Text block:
------------------------------------------------
Frye: Is Pennsylvania on verge of chronic wasting disaster?
Pennsylvania Game Commission officials have said for years they want to get a handle on chronic wasting disease while they can.
Might it be too late, or nearly so?
In states like West Virginia and Wisconsin, CWD kind of percolated for a while, then exploded, said Wayne Laroche, director of the commission's bureau of wildlife management. There might be some early signs of that happening here, he added.
Forty-seven wild CWD-positive deer were found in the state since 2012. Twenty-five turned up in 2016.
“This is an exponential curve,” Laroche said. “It's not prevalence. It's just the number of animals. But it's not a good sign.”
All that's with test results from nearly 3,900 hunter-killed whitetails and several road kills — the prime source of sick deer to date — still pending.
That's scary, admitted commission executive director Matt Hough.
“Unless effective control measures can be found, we expect that the number of infected deer will continue to grow exponentially,” he said.
One “control measure” the commission has been talking about for two winters is targeted shooting.
Laroche said previously he would like to go into the core area for the disease in wild Pennsylvania deer — namely 11 townships within Bedford and Blair counties in disease management area 2 — and do some targeted removal. That means taking out family groups of deer using sharpshooters hunting over bait at night.
------------------------------------------------
Using the information:
1. Copy everything in the chronic wasting disease article from "Pennsylvania Game Commission" down to "date — still pending.", swapping "CWD" for "chronic wasting disease" each time it appears.
2. According to the chronic wasting disease article, how many wild CWD-positive deer turned up in Pennsylvania in 2016?
Work only from the chronic wasting disease article.

Data excerpt:
------------------------------------------------
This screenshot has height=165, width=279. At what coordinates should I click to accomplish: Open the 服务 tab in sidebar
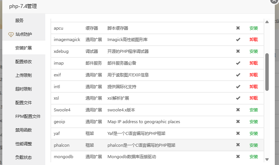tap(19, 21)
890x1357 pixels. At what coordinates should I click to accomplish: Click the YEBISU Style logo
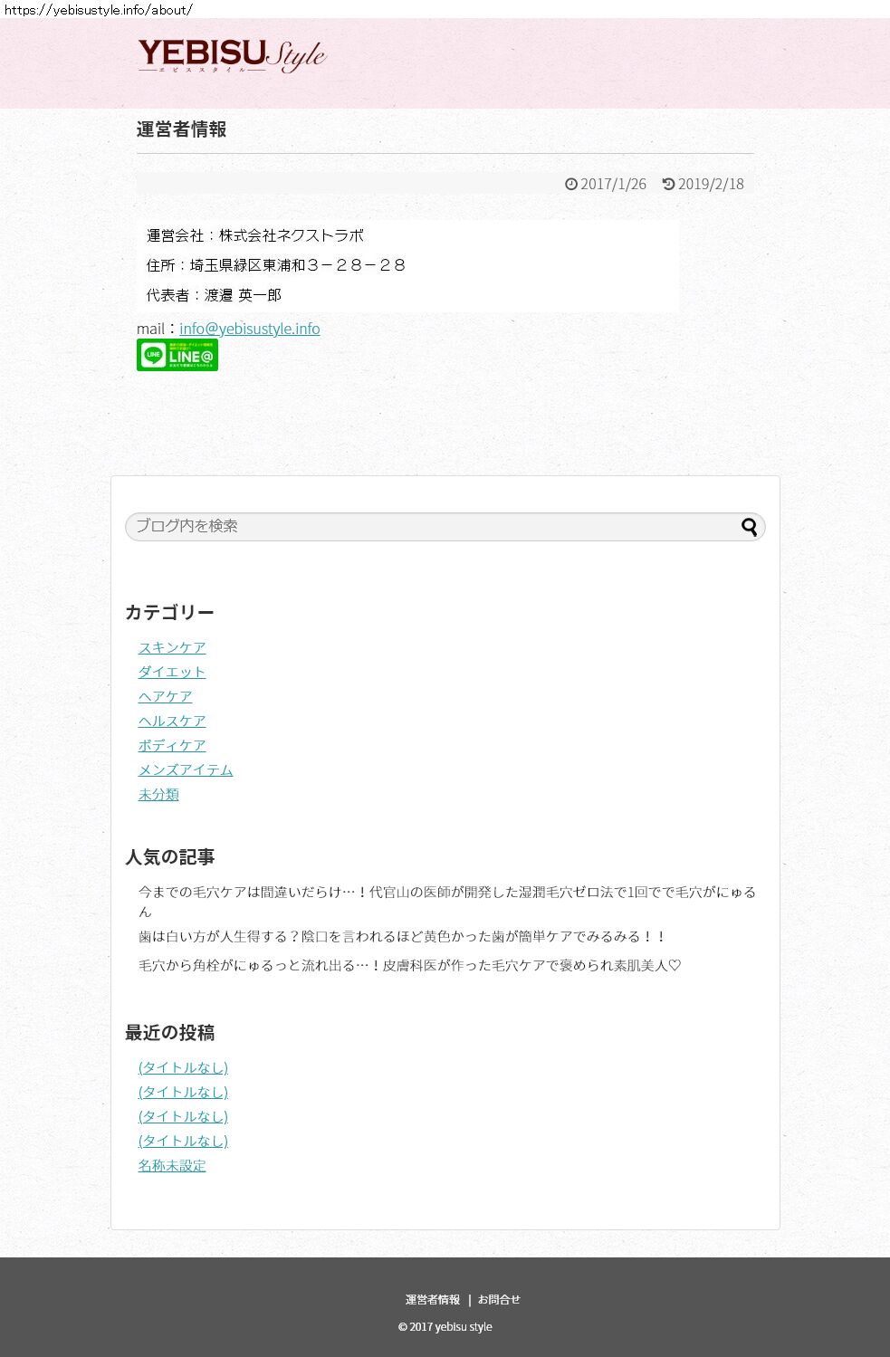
------------------------------------------------
Exercise results:
1.
Pennsylvania Game Commission officials have said for years they want to get a handle on chronic wasting disease while they can.
Might it be too late, or nearly so?
In states like West Virginia and Wisconsin, chronic wasting disease kind of percolated for a while, then exploded, said Wayne Laroche, director of the commission's bureau of wildlife management. There might be some early signs of that happening here, he added.
Forty-seven wild chronic wasting disease-positive deer were found in the state since 2012. Twenty-five turned up in 2016.
“This is an exponential curve,” Laroche said. “It's not prevalence. It's just the number of animals. But it's not a good sign.”
All that's with test results from nearly 3,900 hunter-killed whitetails and several road kills — the prime source of sick deer to date — still pending.

2. Twenty-five.